Start of PROVIDED ENTRIES
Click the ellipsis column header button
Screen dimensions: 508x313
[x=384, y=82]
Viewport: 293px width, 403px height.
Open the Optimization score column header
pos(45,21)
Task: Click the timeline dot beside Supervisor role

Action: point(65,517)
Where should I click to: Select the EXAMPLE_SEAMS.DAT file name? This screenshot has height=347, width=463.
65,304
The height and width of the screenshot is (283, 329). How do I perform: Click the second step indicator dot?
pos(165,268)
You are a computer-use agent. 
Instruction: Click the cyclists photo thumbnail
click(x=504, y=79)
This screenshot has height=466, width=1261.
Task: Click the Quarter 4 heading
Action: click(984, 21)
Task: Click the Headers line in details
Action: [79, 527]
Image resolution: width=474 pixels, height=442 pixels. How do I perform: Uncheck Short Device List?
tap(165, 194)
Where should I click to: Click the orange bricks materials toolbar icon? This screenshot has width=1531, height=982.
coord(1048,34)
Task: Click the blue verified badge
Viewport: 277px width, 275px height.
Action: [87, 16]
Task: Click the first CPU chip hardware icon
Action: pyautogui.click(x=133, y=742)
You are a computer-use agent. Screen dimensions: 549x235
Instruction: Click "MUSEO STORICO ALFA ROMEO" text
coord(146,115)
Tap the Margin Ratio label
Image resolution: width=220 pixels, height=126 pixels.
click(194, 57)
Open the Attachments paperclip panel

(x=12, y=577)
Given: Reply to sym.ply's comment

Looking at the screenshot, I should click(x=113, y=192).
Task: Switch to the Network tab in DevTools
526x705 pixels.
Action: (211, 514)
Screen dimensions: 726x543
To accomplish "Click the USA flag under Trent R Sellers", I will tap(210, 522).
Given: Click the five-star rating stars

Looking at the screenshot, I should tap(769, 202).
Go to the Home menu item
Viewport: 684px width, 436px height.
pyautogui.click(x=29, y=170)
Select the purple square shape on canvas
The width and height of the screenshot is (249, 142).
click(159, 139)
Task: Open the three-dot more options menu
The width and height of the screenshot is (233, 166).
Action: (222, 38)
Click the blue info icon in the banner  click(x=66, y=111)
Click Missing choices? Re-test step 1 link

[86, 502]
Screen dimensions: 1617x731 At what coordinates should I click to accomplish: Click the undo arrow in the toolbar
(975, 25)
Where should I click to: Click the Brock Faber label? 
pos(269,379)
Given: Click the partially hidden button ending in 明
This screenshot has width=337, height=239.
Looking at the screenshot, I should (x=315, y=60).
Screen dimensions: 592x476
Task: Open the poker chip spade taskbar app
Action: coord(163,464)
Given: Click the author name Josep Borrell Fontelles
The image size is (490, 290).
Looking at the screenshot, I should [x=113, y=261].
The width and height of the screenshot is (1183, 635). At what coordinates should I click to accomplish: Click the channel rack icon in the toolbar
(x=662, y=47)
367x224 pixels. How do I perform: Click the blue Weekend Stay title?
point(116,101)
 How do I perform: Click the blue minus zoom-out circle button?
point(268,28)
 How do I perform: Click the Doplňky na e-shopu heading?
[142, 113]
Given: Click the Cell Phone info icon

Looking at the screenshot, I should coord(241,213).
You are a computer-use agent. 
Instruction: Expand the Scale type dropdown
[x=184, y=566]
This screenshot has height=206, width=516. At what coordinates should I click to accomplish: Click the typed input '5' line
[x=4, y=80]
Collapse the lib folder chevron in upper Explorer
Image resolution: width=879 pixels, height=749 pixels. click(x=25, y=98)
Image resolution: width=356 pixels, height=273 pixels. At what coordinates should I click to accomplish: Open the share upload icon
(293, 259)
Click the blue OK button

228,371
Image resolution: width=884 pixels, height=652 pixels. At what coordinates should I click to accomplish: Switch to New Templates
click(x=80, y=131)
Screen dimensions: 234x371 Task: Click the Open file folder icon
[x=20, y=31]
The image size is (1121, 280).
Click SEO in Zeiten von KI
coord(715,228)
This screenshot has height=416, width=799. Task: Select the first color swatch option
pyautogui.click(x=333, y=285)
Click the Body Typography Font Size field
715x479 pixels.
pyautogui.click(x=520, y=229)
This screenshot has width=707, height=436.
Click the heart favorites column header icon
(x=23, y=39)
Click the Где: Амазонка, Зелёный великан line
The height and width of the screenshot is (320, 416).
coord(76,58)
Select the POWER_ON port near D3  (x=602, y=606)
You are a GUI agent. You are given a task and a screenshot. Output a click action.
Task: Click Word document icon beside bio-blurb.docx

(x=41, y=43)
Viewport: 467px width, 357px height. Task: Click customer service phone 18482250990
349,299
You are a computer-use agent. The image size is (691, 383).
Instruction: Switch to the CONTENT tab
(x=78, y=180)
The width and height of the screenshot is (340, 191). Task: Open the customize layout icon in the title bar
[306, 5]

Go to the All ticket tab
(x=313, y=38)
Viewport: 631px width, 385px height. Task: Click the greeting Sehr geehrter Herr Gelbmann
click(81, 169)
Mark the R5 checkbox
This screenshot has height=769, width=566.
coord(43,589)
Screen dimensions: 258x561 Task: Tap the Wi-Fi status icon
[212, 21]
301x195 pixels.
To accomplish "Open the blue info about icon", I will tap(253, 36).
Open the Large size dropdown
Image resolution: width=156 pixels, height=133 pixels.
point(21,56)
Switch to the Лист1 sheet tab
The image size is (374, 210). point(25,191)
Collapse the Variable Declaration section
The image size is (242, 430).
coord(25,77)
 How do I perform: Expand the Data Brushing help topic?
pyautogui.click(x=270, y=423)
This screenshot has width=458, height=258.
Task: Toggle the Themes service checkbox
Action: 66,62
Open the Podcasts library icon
End of PROVIDED ENTRIES
- **EXERCISE**
Would you print exactly and only the lines of the material above that run from the line with "Go to the All ticket tab" through the line with "301x195 pixels.", both included?

- **ANSWER SECTION**
Go to the All ticket tab
(x=313, y=38)
Viewport: 631px width, 385px height. Task: Click the greeting Sehr geehrter Herr Gelbmann
click(81, 169)
Mark the R5 checkbox
This screenshot has height=769, width=566.
coord(43,589)
Screen dimensions: 258x561 Task: Tap the Wi-Fi status icon
[212, 21]
301x195 pixels.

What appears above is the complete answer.